### Exercise instructions
Can you rewrite only the records that open with the line containing "Click the Made in USA logo" and close with the line containing "This screenshot has height=456, width=360. click(x=250, y=316)" as a numbered list, with both of those lines included and blank lines left out?

### Raw records
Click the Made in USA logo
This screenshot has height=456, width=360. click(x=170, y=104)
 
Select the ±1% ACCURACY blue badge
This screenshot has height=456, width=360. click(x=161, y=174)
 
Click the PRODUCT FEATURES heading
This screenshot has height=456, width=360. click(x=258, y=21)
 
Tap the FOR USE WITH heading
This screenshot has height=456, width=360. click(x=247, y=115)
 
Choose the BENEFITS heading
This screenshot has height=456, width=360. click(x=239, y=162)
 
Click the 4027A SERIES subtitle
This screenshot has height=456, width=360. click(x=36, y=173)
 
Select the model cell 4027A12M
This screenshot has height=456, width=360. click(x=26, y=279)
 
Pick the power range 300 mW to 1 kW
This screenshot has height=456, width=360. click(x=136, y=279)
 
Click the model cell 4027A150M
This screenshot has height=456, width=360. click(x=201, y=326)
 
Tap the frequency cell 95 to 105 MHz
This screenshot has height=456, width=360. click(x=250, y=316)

--

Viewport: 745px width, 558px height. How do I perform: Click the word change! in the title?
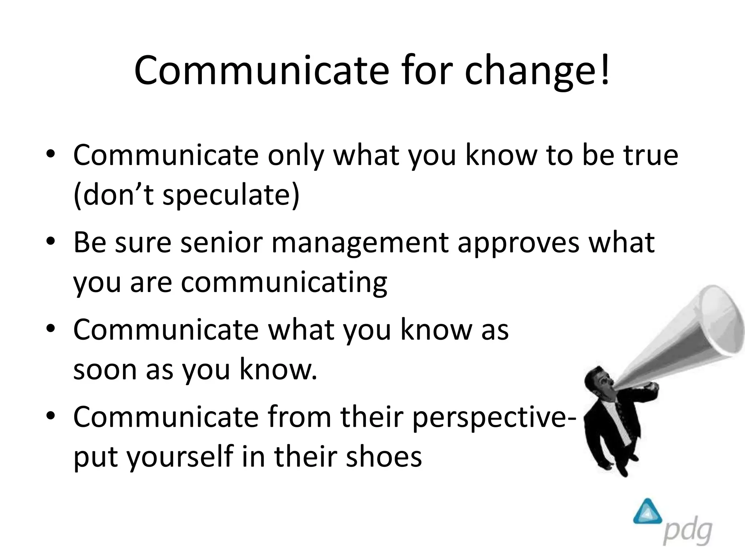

==

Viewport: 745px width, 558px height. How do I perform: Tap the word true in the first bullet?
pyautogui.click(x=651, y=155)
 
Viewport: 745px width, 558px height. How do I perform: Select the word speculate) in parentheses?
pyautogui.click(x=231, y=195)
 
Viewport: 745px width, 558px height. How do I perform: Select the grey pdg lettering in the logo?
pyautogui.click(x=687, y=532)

### Worked answer
1. Click the Made in USA logo
2. This screenshot has height=456, width=360. click(x=170, y=104)
3. Select the ±1% ACCURACY blue badge
4. This screenshot has height=456, width=360. click(x=161, y=174)
5. Click the PRODUCT FEATURES heading
6. This screenshot has height=456, width=360. click(x=258, y=21)
7. Tap the FOR USE WITH heading
8. This screenshot has height=456, width=360. click(x=247, y=115)
9. Choose the BENEFITS heading
10. This screenshot has height=456, width=360. click(x=239, y=162)
11. Click the 4027A SERIES subtitle
12. This screenshot has height=456, width=360. click(x=36, y=173)
13. Select the model cell 4027A12M
14. This screenshot has height=456, width=360. click(x=26, y=279)
15. Pick the power range 300 mW to 1 kW
16. This screenshot has height=456, width=360. click(x=136, y=279)
17. Click the model cell 4027A150M
18. This screenshot has height=456, width=360. click(x=201, y=326)
19. Tap the frequency cell 95 to 105 MHz
20. This screenshot has height=456, width=360. click(x=250, y=316)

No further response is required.